Na terça-feira, 27 de janeiro, cientistas anunciaram um novo ajuste no Relógio do Juízo Final, aproximando-o mais do que nunca da meia-noite, o ponto simbólico que representa a aniquilação da humanidade.
Agora, o relógio marca 85 segundos para a meia-noite, quatro segundos a menos em relação ao ano anterior.
Esta é a posição mais próxima do “fim do mundo” já registrada desde a criação do indicador, em meio a um cenário de múltiplas crises globais simultâneas.
Marcadas por conflitos armados, tensões nucleares e transformações tecnológicas aceleradas.

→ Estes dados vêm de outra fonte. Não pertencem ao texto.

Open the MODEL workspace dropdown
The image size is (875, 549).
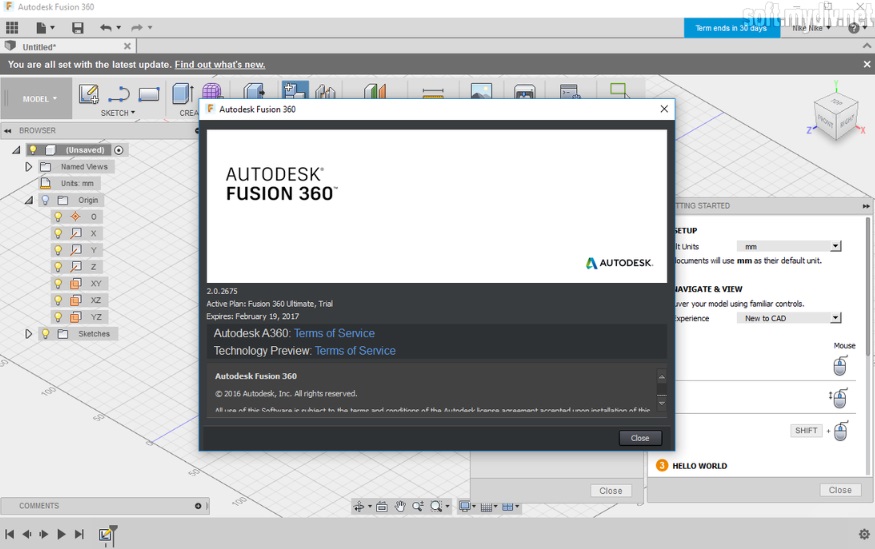coord(40,99)
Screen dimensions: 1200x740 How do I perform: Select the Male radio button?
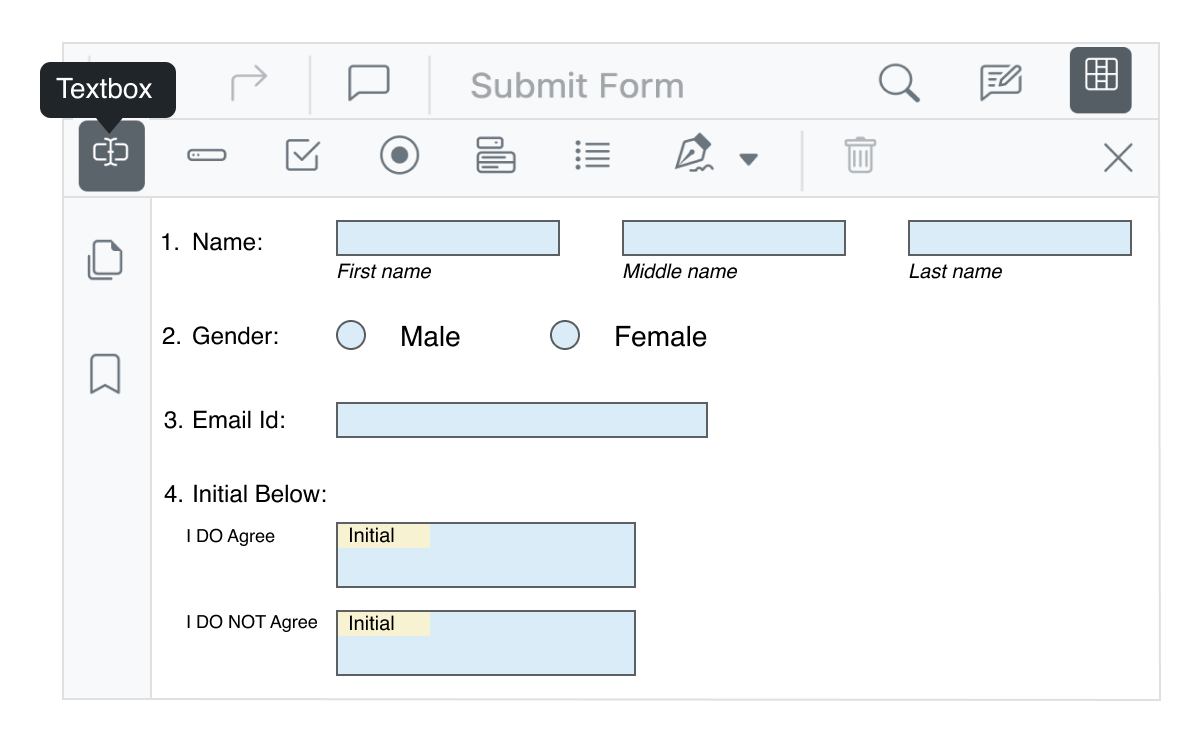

Origem do Relógio do Juízo Final
O Relógio do Juízo Final foi criado em 1947, no contexto das tensões da Guerra Fria que se seguiram à Segunda Guerra Mundial.
A iniciativa partiu do Boletim dos Cientistas Atômicos, organização sem fins lucrativos fundada em 1945 por cientistas envolvidos no desenvolvimento da bomba atômica.
Desde então, o indicador passou a simbolizar o nível de risco global, considerando ameaças como armas nucleares, mudanças climáticas, instabilidade política e o avanço da desinformação.
Temas que já foram abordados em análises sobre o aumento das ameaças nucleares no cenário internacional.
Tensões nucleares e enfraquecimento de acordos
Segundo o Boletim, um dos principais fatores para o novo ajuste é o comportamento agressivo das principais potências nucleares, como Estados Unidos, Rússia e China.
O enfraquecimento de tratados de controle de armas e a ausência de novos acordos elevam significativamente o risco de um desastre global.
A modernização de arsenais nucleares e a retomada de discursos beligerantes reforçam a avaliação de que o mundo vive hoje uma situação mais perigosa do que em anos anteriores.
Conflitos armados em curso
Os conflitos internacionais em andamento também tiveram peso na decisão.
A guerra entre Rússia e Ucrânia, os confrontos no Oriente Médio e outras tensões geopolíticas elevam o risco de escaladas militares envolvendo grandes potências.
Especialistas alertam que esse ambiente instável aumenta as chances de erros de cálculo e decisões precipitadas.
Com impactos irreversíveis, cenário semelhante ao analisado em reportagens sobre a escalada de conflitos e seus efeitos globais.
Falha global de liderança
Em entrevista à Reuters, Alexandra Bell, especialista em política nuclear, presidente e CEO do Boletim dos Cientistas Atômicos, afirmou que o relógio reflete uma falha global de liderança.
Segundo ela, ao longo de 2025 não houve avanços concretos em direção a uma maior segurança nuclear, e o risco do uso dessas armas segue extremamente alto.
Tecnologia, desinformação e inteligência artificial
Além das ameaças militares, os cientistas destacaram os riscos associados ao avanço rápido da inteligência artificial e à disseminação da desinformação.
Maria Ressa, vencedora do Prêmio Nobel da Paz, afirmou que o mundo vive um “apocalipse da informação”.
Para ela, tecnologias que lucram com a polarização social enfraquecem democracias, dificultam consensos globais e comprometem a capacidade de resposta coletiva diante de crises existenciais.